Camp Fremont was constructed on vacant land in and around the area of Palo Alto and Menlo Park. Camp Fremont consisted of slightly more than 7200 acre and contained approximately 1,125 structures, mostly temporary buildings constructed of wood. During preparation for possible entry into World War I, the U.S. Army determined a need existed for a post on the west coast of the United States to train National Guard units for combat.

Construction started on July 24, 1917, and the new installation was named in honor of Major General John C. Fremont, an early hero of California.

==World War I==
Camp Fremont served as a training site for the National Guard's 41st Infantry Division, which included soldiers from Washington, Oregon, Idaho, and Wyoming. The 41st Division was later moved to Camp Greene, where it completed its training before departing for fighting in France.

In August, 1918, Camp Fremont was home to the 12th Infantry. In the autumn of 1918, the flu pandemic hit Camp Fremont and killed 147.

The 8th Infantry Division then occupied Camp Fremont. Slated for combat in France, the 8th Division was later assigned the mission of fighting in Russia during the Siberian Intervention.

Camp Fremont was also home to the 332nd Auxiliary Remount Depot, part of the U.S. Army Veterinary Corps. The depot was authorized 5,000 animals, and averaged about 2,300. Remount depots were organized to procure, train and condition horses and mules, and then dispatch them to the units that required them.

==Association with prominent individuals==
- General John K. Cannon completed his initial military training at Camp Fremont.
- Major General William S. Graves assumed command of the 8th Infantry Division at Camp Fremont in 1918.
- Warren Grimm, All-American football player and Army officer, completed his training at Camp Fremont before taking part in the Siberian Intervention.
- Philip Johnston, one of the organizers of the World War II Navajo code talkers, was a World War I veteran who had trained at Camp Fremont.
- Brigadier General Alfred A. Starbird, commanded the 8th Field Artillery Brigade during World War I
- Brigadier General James Edward Wharton was stationed at Camp Fremont at the start of his career during World War I.
- Lieutenant General Laurin L. Williams served at Camp Fremont as a second lieutenant.

== Post closing and legacy ==
After the end of World War I combat, there was no longer a use for Camp Fremont, and the Army ordered the post closed. The base hospital was acquired by the Public Health Service from the War Department and opened as "United States Public Health Service Hospital No. 24" on April 2, 1919. The 90 acre facility was operated as a tuberculosis sanitorium, with a capacity of 570 beds. The remaining buildings were sold at auction, and the camp was abandoned in January 1920.
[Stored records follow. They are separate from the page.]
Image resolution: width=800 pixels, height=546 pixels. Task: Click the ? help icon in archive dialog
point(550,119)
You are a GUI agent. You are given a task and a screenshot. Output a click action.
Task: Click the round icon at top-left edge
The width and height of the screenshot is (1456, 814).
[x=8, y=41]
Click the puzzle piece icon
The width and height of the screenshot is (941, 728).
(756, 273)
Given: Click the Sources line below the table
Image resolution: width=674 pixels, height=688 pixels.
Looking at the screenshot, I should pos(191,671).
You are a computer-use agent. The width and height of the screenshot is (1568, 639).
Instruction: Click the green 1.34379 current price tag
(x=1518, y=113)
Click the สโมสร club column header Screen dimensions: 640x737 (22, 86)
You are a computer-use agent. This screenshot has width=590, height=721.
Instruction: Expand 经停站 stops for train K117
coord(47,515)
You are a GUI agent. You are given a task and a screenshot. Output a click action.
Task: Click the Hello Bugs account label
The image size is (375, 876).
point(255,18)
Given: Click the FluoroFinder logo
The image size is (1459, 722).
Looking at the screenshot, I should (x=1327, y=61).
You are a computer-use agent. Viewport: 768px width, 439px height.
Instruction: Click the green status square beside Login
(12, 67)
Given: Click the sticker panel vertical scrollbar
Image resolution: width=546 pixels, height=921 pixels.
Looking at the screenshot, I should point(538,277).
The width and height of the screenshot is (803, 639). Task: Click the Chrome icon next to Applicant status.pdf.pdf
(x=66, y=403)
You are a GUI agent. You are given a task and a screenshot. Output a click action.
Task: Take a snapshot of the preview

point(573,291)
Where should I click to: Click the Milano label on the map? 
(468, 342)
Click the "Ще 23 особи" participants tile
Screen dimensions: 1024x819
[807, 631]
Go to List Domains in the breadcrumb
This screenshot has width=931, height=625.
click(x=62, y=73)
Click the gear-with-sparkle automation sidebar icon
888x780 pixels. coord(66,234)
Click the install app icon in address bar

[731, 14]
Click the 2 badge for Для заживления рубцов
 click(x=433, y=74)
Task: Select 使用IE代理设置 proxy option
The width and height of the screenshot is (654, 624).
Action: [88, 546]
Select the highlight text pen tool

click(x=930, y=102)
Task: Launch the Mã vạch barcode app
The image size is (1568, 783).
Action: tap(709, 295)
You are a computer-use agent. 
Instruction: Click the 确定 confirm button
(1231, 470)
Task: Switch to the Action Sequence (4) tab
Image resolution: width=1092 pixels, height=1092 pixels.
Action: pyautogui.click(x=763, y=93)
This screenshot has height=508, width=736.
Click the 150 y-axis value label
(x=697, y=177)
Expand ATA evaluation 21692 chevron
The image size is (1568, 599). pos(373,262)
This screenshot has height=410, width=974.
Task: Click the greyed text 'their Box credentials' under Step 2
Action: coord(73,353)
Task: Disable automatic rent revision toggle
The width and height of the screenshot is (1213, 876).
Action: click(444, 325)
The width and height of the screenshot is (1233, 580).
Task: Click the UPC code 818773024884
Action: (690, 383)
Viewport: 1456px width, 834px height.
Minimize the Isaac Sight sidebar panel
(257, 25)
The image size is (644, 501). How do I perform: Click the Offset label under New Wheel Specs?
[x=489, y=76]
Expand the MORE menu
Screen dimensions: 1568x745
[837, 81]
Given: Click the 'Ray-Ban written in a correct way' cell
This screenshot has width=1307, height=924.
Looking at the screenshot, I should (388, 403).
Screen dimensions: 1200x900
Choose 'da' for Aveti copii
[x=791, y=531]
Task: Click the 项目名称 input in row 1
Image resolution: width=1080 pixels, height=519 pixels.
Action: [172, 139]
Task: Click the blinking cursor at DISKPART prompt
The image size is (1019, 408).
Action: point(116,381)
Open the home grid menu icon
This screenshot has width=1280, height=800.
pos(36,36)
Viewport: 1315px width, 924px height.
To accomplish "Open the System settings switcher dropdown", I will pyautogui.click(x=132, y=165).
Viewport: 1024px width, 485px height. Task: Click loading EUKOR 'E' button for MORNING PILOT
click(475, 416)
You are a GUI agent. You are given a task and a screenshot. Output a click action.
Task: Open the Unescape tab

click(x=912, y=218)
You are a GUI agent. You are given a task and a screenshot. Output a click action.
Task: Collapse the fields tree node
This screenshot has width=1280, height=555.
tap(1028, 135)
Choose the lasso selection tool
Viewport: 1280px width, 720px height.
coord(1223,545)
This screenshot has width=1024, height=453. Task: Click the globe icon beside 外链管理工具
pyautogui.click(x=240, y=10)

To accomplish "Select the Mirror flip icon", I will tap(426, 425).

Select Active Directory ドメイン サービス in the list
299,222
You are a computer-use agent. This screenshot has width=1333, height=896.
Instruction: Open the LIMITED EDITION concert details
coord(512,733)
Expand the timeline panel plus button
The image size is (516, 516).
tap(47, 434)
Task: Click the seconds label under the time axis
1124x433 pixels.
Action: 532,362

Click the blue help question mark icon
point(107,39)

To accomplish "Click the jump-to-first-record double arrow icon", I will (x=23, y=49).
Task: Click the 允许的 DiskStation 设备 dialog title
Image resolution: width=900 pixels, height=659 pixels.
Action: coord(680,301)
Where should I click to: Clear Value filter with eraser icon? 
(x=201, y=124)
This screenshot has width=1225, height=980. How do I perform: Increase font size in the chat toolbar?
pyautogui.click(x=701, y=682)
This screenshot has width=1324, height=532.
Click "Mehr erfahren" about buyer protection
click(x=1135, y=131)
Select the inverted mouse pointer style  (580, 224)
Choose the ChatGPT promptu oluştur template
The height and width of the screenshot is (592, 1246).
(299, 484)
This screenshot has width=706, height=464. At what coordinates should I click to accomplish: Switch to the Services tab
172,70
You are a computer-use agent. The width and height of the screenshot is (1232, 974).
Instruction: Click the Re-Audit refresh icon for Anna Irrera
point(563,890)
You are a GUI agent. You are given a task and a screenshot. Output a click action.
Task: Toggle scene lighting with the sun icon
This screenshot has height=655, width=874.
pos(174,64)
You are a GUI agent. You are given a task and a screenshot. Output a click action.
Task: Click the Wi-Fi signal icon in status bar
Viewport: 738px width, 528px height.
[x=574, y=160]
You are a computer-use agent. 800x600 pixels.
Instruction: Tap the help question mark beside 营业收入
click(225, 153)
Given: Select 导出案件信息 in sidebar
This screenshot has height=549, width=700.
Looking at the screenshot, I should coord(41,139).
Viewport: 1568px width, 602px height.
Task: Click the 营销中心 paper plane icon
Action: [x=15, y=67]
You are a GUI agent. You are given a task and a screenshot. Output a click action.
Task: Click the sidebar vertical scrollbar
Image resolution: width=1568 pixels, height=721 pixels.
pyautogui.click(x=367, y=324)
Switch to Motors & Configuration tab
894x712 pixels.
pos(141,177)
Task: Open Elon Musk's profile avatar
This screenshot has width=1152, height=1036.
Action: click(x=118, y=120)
Several new businesses were begun in Menlo Park and Palo Alto to provide goods and services to soldiers at Camp Fremont, many of which stayed in existence after the post closed. Menlo Park received its first paved streets and its first municipal water and gas services during World War I, both of which were constructed by the 8th Division engineers.

==Present day==
The post hospital on Willow Road in Menlo Park later became the site of a Veterans Administration hospital. It is now also the location of Stanford University's Arbor Free Clinic.

Two popular restaurants, MacArthur Park (which once housed Palo Alto's community center) and the Oasis Beer Garden (now closed) are both located in former Camp Fremont buildings.

Fremont Park, in downtown Menlo Park, has a plaque commemorating Camp Fremont.

==In popular culture==
Camp Fremont gained a new degree of fame when it was referenced as the military base to which Master Sergeant Ernie Bilko was assigned (played by Phil Silvers) in the 1950s television sitcom The Phil Silvers Show.